TEXT: Japan and South Korean officials appear to be 
moving toward a more coordinated diplomatic effort to 
counter the threat of North Korea's ballistic missile 
program.
South Korea's Minister of Foreign Affairs and Trade, 
Hong Soon-Young, is in Tokyo until Tuesday evening to 
discuss the North Korean situation with Japanese 
government officials, including Prime Minister Keizo 
Obuchi.
At the same time South Korea has sent out emissaries 
to China and the United States, in an attempt to reach 
a consensus on how to stop North Korea from firing a 
new, more powerful ballistic missile.
South Korea's defense minister, Cho Sung-Tae, is 
currently meeting with his counterparts in Beijing and 
South Korean Unification Minister, Lim Dong-won, left 
Seoul Monday for meetings with officials in the United 
States.
A Japanese Foreign Ministry spokesman says at Monday's 
meeting between Mr. Hong and Japan's Foreign Minister, 
Masahiko Komura, both officials agreed it is hard to 
predict North Korea's future action. But the spokesman 
says they welcomed what they see as signs from North 
Korea that dialogue is possible.
Relations between the Stalinist state and Japan, South 
Korea and the United States have been deeply strained 
since North Korea launched a ballistic missile one 
year ago.  The missile flew across Japan, before 
landing in the sea. The test stunned Japan and stirred 
fears North Korea could launch more.
Signs that North Korea does indeed plan to launch 
another missile, this one more advanced than the last, 
have intensified diplomatic efforts.  The Taepodong 
II, as the latest ballistic missile is named, could 
have the range to reach as far as Alaska and Hawaii.

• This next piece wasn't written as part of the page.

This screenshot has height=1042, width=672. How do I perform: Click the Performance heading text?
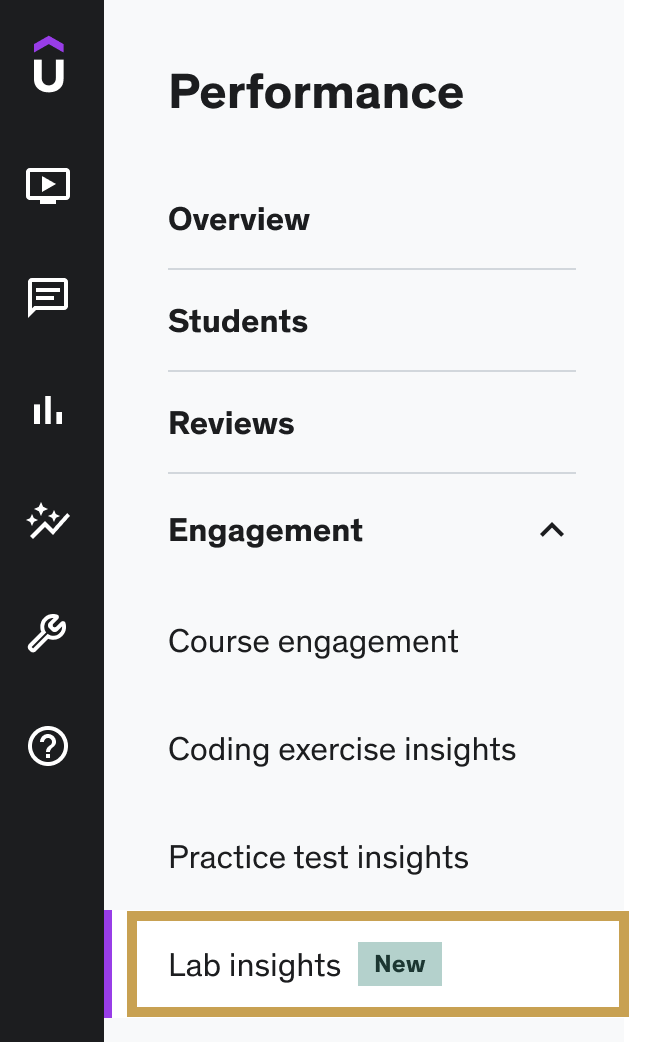pos(316,92)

The South Korean and Japanese officials also discussed 
Japan's support for the Korean Peninsula Energy 
Development Organization --KEDO. KEDO was created to 
provide North Korea with an alternative power sources 
so that it would cut back development of its own 
nuclear energy program.  It was feared Pyongyang was 
using the program to develop nuclear weapons.

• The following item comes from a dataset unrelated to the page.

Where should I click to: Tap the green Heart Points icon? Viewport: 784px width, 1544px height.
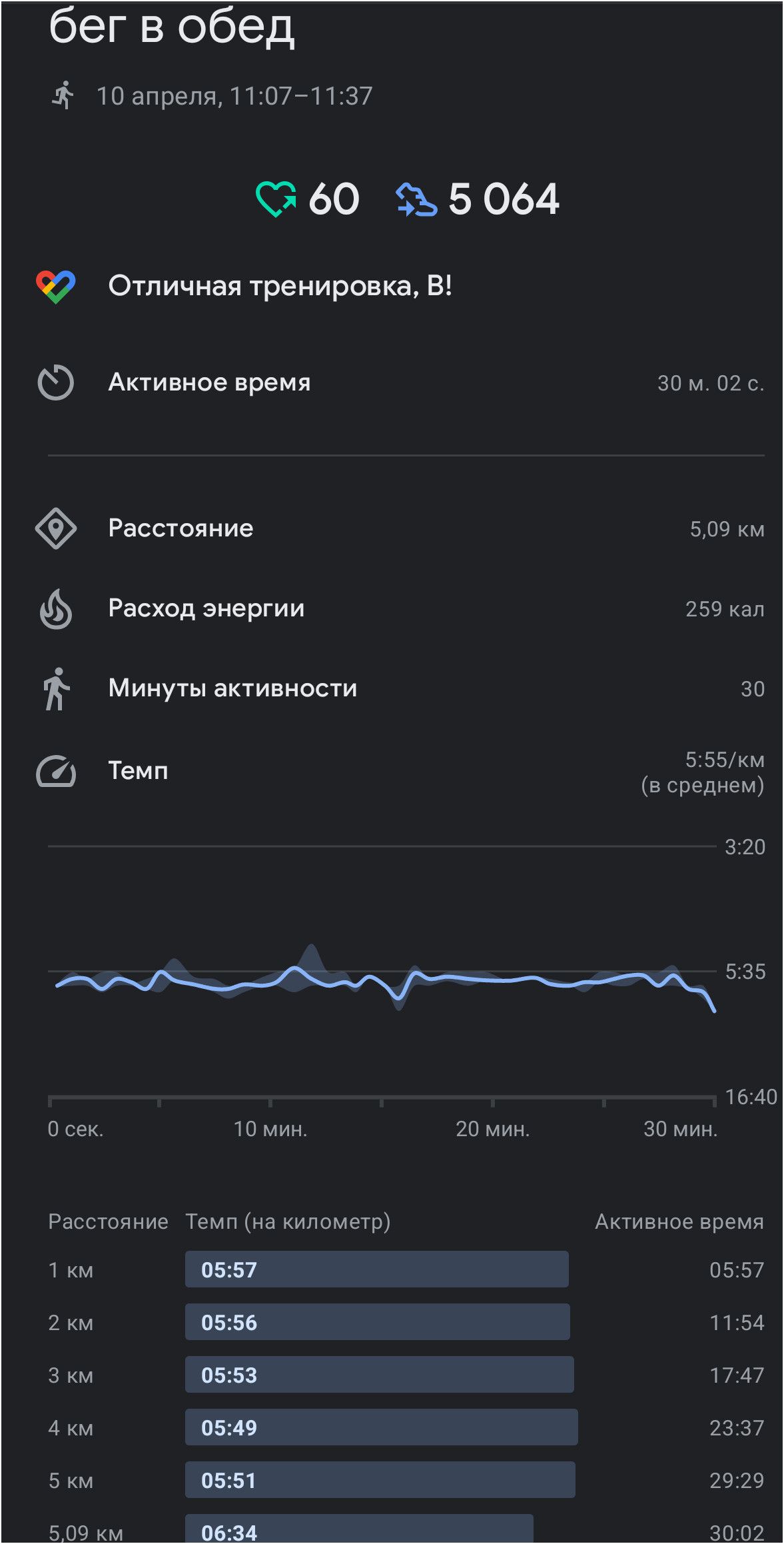[x=276, y=199]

After last year's missile test, Japan froze its one 
billion dollar contribution to the four point six 
billion dollar KEDO program.
According to a Japanese spokesman, South Korea's 
Foreign Minster Hong asked Japan to continue a strong 
interest in KEDO. The official says Japan's Foreign 
Minister Komura responded that he would do so.
NEB/TC/GC/FC/PLM
23-Aug-1999 06:47 AM EDT (23-Aug-1999 1047 UTC)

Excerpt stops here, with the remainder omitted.